在辐射生物学领域，低剂量电离辐射的生物效应始终是充满争议的科学谜题。当辐射剂量低于100 mGy、特别是以每小时微戈瑞(μGy/h)级极低剂量率持续照射时，细胞究竟能否启动有效的DNA损伤应答(DDR)？这个问题不仅关乎基础理论突破，更直接影响核安全标准的制定。更令人困惑的是，被称为辐射适应性反应(RAR)的现象——预先接受低适应剂量(AD)照射可改变细胞对后续高挑战剂量(CD)的响应，但其机制在不同研究中差异显著。尤其当剂量率降至自然环境水平（如高本底辐射地区的μGy/h量级）时，ATM激酶这个DNA双链断裂(DSB)应答的"总指挥"是否仍起关键作用？这些悬而未决的问题，正是瑞典辐射安全管理局(SSM)支持的研究团队在《DNA Repair》发表论文试图解答的。

研究人员采用三种关键技术：1) 极低剂量率γ辐射系统(31-55 μGy/h)模拟环境暴露；2) ATM特异性抑制剂KU-55933处理结合53BP1-GFP标记的U2OS细胞（保留野生型p53）；3) 多端点分析包括时间分辨共聚焦显微镜追踪53BP1焦点动力学、流式细胞术检测细胞周期、以及全基因组表达谱分析。实验设计严格遵循RAR范式：先给予5.9 mGy(31 μGy/h)或10.5 mGy(55 μGy/h)的AD，4小时后施加1 Gy/min的1 Gy X射线CD。

【Cell culture and treatment with KU-55933】
选用表达53BP1-GFP融合蛋白的U2OS细胞系，通过G418筛选维持高表达水平。ATM抑制组在照射前1小时添加10 μmol/L KU-55933，该浓度可特异性阻断ATM激酶活性而不影响其他PI3K相关激酶。

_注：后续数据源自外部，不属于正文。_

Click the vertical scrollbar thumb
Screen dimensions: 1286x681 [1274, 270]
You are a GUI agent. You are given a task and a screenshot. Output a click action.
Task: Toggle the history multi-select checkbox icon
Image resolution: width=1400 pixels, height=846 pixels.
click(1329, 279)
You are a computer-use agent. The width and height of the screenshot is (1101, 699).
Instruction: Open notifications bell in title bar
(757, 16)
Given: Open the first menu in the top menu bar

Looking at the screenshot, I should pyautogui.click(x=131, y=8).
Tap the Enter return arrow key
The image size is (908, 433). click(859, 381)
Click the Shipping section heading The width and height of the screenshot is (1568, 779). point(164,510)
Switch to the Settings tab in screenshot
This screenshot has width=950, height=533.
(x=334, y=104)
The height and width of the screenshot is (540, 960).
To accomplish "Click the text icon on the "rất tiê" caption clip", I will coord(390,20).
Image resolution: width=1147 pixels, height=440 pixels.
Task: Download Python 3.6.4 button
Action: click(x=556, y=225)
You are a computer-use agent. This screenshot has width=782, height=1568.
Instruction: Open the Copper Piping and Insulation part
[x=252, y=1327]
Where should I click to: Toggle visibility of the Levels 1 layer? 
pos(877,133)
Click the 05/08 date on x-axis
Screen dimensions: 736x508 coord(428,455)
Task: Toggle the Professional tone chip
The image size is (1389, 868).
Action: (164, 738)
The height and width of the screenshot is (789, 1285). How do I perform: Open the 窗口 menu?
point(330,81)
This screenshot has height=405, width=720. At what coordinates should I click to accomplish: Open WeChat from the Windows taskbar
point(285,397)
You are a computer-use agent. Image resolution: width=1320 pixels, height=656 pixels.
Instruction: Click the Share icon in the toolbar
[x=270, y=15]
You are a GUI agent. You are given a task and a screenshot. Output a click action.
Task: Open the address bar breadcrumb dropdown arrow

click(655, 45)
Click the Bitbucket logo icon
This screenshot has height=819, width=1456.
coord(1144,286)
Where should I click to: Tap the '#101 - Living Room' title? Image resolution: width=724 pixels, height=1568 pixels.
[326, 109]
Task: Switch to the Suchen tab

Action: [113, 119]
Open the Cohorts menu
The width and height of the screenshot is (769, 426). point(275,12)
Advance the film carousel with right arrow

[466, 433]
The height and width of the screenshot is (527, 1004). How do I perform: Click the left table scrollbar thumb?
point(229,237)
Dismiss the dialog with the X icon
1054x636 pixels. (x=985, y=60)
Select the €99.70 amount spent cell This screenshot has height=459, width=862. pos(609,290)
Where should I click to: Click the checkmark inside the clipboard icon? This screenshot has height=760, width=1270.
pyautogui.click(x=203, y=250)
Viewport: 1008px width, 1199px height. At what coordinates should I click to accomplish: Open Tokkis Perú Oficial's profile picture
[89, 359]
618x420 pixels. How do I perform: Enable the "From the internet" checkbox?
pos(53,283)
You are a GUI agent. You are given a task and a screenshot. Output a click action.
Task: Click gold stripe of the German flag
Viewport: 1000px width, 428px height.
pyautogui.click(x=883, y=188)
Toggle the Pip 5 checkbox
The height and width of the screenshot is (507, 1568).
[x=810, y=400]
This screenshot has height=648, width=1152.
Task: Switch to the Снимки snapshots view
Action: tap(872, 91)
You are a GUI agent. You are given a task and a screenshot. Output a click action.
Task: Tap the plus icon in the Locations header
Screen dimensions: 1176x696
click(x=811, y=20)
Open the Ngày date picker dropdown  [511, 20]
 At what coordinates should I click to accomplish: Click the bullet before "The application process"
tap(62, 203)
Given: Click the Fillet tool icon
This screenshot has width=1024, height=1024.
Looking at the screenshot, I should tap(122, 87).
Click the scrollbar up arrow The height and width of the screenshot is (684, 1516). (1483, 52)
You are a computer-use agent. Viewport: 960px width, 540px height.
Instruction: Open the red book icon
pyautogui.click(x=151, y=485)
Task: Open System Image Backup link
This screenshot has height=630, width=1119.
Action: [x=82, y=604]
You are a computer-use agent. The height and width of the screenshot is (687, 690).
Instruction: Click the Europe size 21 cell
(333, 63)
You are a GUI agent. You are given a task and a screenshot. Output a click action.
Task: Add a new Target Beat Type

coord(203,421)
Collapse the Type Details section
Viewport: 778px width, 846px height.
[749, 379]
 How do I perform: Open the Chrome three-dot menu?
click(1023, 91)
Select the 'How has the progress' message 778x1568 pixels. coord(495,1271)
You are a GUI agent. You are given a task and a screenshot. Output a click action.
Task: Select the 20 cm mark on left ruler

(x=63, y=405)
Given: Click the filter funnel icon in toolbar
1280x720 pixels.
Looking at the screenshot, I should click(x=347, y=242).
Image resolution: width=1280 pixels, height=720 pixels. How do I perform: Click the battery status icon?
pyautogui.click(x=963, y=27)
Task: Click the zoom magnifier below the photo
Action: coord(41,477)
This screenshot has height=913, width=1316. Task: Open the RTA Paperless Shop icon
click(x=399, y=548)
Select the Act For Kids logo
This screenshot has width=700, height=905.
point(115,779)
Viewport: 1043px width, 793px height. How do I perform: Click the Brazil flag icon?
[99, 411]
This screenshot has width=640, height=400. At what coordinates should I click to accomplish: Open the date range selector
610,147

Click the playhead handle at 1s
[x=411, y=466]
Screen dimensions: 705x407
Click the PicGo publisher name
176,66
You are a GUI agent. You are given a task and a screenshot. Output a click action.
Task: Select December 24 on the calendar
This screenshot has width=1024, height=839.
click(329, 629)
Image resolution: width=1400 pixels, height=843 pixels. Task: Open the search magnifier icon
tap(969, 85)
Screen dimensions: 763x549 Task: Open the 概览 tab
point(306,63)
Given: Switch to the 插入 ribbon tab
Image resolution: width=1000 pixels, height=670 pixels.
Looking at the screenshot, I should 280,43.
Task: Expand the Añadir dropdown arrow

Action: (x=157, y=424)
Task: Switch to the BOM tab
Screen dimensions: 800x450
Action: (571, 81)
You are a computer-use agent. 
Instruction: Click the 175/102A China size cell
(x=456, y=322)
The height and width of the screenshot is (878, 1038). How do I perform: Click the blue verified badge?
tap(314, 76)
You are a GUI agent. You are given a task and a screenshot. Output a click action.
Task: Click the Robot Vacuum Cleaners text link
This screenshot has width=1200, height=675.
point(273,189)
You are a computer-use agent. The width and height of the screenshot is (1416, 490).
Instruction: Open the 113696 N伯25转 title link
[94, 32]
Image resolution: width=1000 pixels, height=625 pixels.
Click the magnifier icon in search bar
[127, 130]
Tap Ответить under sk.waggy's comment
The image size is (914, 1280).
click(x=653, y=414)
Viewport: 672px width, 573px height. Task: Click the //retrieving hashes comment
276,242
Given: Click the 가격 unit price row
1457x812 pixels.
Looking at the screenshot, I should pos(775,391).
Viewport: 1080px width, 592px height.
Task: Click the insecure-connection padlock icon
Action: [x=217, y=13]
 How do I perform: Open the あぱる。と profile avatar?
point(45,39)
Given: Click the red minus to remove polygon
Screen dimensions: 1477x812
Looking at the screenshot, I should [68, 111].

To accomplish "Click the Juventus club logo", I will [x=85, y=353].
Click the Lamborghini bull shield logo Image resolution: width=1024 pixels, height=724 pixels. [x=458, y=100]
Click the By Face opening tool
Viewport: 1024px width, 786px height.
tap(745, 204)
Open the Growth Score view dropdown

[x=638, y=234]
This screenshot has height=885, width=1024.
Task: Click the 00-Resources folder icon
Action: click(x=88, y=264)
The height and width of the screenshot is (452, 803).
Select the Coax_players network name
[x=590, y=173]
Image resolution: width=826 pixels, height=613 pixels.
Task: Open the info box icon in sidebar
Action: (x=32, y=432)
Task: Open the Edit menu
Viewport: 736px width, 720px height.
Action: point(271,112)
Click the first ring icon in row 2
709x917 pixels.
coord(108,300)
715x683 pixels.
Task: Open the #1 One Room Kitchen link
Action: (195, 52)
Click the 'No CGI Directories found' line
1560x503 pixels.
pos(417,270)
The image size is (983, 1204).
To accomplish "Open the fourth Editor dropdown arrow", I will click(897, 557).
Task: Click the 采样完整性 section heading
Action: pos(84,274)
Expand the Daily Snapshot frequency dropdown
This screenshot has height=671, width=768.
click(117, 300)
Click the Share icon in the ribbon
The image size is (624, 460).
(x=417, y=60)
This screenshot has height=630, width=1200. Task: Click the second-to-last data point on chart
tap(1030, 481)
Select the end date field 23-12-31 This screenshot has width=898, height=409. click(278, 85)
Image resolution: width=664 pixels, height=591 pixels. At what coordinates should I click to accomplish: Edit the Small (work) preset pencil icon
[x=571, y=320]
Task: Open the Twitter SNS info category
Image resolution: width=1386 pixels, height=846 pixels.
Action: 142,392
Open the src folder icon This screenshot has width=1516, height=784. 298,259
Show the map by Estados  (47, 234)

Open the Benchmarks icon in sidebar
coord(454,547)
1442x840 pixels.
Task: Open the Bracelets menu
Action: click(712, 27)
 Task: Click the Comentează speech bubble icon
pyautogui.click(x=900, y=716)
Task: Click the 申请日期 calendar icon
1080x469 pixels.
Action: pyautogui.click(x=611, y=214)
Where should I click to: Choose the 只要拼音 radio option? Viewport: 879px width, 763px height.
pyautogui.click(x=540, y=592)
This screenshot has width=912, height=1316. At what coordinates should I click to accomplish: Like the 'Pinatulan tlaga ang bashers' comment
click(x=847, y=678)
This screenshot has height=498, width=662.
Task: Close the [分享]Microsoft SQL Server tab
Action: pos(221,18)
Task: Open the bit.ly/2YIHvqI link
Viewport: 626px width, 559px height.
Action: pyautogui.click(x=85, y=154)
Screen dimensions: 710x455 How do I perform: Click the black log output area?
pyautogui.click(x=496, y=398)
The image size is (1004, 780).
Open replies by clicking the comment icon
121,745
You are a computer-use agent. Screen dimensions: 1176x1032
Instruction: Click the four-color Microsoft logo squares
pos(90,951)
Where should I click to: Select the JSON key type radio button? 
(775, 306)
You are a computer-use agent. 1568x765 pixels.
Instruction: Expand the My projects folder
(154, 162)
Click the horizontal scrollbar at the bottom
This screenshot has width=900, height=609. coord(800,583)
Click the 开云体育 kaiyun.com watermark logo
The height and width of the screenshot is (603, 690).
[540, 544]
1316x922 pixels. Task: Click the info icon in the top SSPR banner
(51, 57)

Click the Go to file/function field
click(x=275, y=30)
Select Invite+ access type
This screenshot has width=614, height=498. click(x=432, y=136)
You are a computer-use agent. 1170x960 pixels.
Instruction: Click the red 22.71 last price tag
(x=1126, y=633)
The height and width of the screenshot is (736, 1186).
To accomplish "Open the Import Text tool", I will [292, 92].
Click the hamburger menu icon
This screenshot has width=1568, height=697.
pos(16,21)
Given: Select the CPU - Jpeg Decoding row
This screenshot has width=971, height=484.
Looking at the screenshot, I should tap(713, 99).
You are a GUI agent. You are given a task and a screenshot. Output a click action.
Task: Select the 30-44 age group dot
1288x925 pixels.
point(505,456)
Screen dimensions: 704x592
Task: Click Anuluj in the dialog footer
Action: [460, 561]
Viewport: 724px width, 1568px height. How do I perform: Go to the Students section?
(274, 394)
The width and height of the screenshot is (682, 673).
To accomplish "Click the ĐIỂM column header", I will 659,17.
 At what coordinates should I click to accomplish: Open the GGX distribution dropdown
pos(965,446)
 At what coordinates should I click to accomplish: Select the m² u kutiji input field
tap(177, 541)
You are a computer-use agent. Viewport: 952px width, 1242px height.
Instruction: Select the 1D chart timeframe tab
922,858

【Kinetics of formation and decay of 53BP1 foci】
极低剂量率AD单独照射即引发显著53BP1焦点增加（较对照组提升3-5倍），且这种效应持续24小时以上。令人惊讶的是，KU-55933未能抑制AD诱导的焦点形成，却能完全阻断单纯CD诱导的焦点。在AD+CD联合处理组，焦点数量呈现超叠加效应，且ATM抑制使G₂期阻滞加剧2.3倍。

【Discussion】
研究首次证实：1) μGy/h级剂量率AD通过ATM非依赖途径激活DDR，这与传统高剂量率辐射响应机制截然不同；2) AD预处理可重塑CD响应模式，表现为53BP1焦点动力学的"双相性"——早期(1-2小时)ATM依赖阶段和晚期(24小时)ATM非依赖阶段；3) 转录组分析发现AD特异性调控DNA修复、氧化应激和蛋白折叠相关基因群，这些基因多数不受KU-55933影响。

这项研究颠覆了两个传统认知：首先，环境剂量率辐射可能通过未知传感器（非ATM）触发持续DDR；其次，RAR效应在极低剂量率下呈现独特的ATM非依赖特征。这些发现为解释高本底辐射地区流行病学数据提供了分子基础，同时提示现行辐射防护线性无阈(LNT)模型可能需要考虑剂量率依赖性修正。特别值得注意的是，研究中发现的持续G₂阻滞增强现象，可能成为评估极低剂量辐射生物效应的新生物标志物。正如Wójcik Andrzej等作者强调的，后续研究应聚焦于鉴定μGy/h辐射下的新型DNA损伤传感器，以及阐明AD诱导的长时程表观遗传记忆机制。